The players said they based their opinions on two days of meetings with athletic director Andy Geiger, who is in the second week of evaluating the program after Maryland's 2-9 season, its worst since 1971. At least 20 players have been interviewed.
"All the questions are geared to problems within the program, not too many dealing with Coach Krivak," said Mitch Suplee, Maryland's senior center. "From every indication I've gotten, they want him back.
"Geiger has even told me he wants to build the program with Coach Krivak. I've already told the younger guys to be prepared for him to come back. He won't be dismissed unless there is an extenuating circumstance. So unless a tornado or hurricane hits, he'll be back."
Krivak, 56, came under intense criticism from alumni and supporters of the program after the eighth week of the season, when the Terps lost to North Carolina, 24-0.
His critics have said he is unable to motivate and relate to his players, which they believe has led to a 20-34-2 career record in five seasons at Maryland.
Geiger has said he is 95 percent certain Krivak will remain as coach for the 1992 season.
The players feel that the percentages are in Krivak's favor, too.
Senior linebacker Greg Hines said: "Coach Krivak's status was never addressed specifically. I really don't know what the purpose of the meetings were except for about a few problems."
"The basic questions range from attitude to the training table, not what some of the players feel is the main issue, Coach Krivak," said Frank Wycheck, Maryland's sophomore H-back. "They keep talking about internal issues. I think he is going to return, that's my gut feeling. As for some of his assistants, well . . ."
According to the players, Geiger and associate athletic director Jeff Gray, who began interviewing players yesterday, have focused questions on Krivak's nine-man staff. Krivak was given a four-year contract after the 1990 season; his assistants have one-year contracts.
"I was specifically asked about how the players would feel if Coach Krivak had to shuffle some of his assistants," said Wycheck. "I was asked about the offensive assistants and a lot of players have been asked about the defensive ones. I've heard from some of the players that Greg Williams [defensive coordinator] might be asked to leave."
Suplee said: "Geiger told me he wants to keep all the assistants. I think he's throwing around a lot of ideas."
Williams has been the Terps' secondary coach for 10 years and the defensive coordinator for the past five. Maryland was last in total defense in the Atlantic Coast Conference this season, allowing nearly 413.2 yards a game.
Geiger said recently the university could not afford to buy out Krivak's contract, but it would become void if Krivak resigned.
The players said Krivak might resign if forced to fire his assistants.
"That would be awfully tough on Coach Krivak if that were to happen," said Wycheck.
Suplee said: "Coach Krivak walks if they want a mass exodus of the coaches. He always said the three things closest to him were his family, assistants and players. If they ask him to get rid of two or three coaches, then I have no inkling what he might do."

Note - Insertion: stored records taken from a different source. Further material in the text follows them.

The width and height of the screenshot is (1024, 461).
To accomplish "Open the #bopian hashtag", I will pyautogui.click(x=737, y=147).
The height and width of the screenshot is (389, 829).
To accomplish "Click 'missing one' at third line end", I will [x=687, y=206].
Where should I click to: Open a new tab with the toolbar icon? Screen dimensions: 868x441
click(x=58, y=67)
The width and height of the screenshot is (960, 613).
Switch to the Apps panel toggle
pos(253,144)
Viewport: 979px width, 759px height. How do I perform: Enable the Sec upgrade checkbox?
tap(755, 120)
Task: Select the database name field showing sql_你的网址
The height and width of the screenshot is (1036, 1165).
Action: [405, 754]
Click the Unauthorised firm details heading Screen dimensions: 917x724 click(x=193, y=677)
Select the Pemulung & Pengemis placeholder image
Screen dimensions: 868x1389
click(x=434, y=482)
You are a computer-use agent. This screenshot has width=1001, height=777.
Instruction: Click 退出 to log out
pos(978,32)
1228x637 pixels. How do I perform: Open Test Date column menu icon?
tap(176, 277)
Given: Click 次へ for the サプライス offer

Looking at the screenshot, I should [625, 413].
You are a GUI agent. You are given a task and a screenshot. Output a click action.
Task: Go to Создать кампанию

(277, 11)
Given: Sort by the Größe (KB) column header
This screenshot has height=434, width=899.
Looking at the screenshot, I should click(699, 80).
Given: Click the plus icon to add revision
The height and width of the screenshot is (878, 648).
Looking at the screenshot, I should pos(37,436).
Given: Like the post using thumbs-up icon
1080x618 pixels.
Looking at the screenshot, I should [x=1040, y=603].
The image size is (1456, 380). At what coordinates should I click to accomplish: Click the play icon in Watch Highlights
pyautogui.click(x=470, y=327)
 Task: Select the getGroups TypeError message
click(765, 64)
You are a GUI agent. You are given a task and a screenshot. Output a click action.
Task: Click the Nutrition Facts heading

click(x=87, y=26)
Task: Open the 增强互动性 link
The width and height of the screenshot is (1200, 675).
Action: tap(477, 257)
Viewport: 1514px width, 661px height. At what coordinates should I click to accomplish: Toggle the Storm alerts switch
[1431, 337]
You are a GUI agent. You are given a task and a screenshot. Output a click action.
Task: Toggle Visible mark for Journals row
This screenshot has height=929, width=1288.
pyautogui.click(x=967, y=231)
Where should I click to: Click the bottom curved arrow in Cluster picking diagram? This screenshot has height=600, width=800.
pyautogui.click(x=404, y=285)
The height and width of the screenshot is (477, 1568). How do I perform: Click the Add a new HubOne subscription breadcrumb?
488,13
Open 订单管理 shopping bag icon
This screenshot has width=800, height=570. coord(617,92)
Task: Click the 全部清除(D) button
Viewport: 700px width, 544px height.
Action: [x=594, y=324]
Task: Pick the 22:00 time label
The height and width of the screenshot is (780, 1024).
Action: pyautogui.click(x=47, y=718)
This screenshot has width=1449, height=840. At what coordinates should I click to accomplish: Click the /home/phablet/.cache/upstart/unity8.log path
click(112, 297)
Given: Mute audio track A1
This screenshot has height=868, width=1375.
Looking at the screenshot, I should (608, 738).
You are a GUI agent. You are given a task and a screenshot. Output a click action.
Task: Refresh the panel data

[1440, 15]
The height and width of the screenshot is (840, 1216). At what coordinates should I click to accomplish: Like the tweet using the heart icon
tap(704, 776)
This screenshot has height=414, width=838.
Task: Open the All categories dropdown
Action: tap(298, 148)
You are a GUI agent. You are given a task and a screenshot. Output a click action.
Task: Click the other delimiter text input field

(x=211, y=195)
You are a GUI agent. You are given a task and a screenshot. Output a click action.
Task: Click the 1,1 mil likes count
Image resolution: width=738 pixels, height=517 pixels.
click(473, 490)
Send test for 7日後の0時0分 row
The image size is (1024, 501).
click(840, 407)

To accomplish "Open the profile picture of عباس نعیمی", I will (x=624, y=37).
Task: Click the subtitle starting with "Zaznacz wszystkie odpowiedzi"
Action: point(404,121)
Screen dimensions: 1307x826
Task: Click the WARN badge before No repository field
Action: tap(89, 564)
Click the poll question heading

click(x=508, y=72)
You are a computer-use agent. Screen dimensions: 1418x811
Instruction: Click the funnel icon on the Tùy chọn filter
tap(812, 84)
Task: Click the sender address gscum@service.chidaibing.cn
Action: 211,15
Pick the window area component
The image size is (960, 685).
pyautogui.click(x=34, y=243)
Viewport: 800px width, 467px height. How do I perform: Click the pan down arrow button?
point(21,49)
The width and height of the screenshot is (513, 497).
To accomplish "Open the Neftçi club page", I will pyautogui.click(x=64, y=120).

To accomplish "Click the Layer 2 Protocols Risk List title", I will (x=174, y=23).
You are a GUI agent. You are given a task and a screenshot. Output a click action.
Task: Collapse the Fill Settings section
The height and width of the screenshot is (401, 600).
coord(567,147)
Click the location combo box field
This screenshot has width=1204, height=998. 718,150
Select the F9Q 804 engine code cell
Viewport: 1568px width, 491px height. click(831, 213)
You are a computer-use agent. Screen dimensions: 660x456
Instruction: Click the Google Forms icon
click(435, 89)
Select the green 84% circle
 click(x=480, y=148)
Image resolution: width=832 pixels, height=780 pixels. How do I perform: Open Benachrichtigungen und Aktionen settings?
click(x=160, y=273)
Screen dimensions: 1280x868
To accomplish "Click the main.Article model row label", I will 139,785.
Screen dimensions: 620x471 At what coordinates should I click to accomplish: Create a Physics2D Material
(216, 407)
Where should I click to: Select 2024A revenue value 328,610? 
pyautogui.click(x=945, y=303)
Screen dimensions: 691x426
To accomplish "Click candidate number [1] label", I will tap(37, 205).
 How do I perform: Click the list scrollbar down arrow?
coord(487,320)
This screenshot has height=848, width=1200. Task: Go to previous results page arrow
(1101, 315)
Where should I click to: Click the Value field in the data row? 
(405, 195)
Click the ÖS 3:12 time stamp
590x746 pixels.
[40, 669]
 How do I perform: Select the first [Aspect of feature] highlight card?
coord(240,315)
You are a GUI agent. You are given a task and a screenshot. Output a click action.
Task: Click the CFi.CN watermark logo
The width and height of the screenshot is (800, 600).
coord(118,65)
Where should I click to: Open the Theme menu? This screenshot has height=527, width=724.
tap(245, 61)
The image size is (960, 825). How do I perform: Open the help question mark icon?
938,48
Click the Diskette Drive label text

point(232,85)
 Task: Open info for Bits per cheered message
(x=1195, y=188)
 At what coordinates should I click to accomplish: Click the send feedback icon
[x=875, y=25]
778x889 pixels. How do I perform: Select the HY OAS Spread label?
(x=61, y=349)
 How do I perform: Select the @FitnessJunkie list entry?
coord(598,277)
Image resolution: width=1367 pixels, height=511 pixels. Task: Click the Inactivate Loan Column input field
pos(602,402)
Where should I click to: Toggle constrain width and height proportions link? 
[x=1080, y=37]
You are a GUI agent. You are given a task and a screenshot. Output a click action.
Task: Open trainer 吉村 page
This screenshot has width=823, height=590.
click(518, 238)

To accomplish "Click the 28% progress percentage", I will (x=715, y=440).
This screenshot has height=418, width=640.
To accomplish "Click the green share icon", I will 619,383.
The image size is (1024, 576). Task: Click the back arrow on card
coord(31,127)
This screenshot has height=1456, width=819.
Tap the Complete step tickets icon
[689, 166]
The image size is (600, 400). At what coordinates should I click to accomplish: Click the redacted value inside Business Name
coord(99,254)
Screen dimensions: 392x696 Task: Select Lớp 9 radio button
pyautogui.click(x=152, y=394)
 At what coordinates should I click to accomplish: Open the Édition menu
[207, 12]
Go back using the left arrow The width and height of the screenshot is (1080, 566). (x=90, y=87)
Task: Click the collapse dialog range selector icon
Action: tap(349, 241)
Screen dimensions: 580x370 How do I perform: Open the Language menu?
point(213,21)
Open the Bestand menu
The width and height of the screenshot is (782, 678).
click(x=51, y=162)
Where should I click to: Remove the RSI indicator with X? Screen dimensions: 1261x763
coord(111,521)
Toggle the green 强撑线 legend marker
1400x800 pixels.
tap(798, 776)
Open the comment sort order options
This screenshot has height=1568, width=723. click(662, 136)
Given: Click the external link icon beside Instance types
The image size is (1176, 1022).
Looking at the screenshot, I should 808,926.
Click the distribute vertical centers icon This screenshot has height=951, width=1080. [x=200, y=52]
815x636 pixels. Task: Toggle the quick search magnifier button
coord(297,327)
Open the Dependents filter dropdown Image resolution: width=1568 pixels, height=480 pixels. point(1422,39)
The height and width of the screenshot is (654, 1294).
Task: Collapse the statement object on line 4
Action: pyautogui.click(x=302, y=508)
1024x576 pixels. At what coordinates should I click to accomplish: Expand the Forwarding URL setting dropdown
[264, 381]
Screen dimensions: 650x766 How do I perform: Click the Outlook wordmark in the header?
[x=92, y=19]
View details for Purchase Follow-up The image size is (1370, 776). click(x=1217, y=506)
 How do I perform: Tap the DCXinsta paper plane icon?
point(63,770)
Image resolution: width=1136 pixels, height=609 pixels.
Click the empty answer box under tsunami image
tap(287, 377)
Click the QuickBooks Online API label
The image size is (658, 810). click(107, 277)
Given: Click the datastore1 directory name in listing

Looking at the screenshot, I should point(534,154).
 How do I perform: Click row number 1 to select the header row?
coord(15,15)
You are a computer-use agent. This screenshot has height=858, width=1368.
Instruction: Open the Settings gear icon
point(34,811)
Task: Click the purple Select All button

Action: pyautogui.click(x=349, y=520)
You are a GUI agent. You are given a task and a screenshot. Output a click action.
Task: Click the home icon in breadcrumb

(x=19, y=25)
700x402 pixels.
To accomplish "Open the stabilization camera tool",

Regardless of what happens, the players are eager to find out who the coach will be next season, and are tired of the interview sessions. Some were interviewed for the second time yesterday.
"Either they bring him back or they don't. What's so hard about it?" said Wycheck. "This is starting to turn into a soap opera. We do this interviewing every year. What happens if we go 4-7 next year? Do they bring in the guy who runs the concession stands to interview us? Let's make a decision and began preparing for next season."
Asked if the team could have reasonable success next season with all the recent criticism of Krivak by some of the players, Wycheck said: "I don't know. Coach Krivak isn't going to change and he has told us so. He said he is what he is, and there's nothing he can do about it."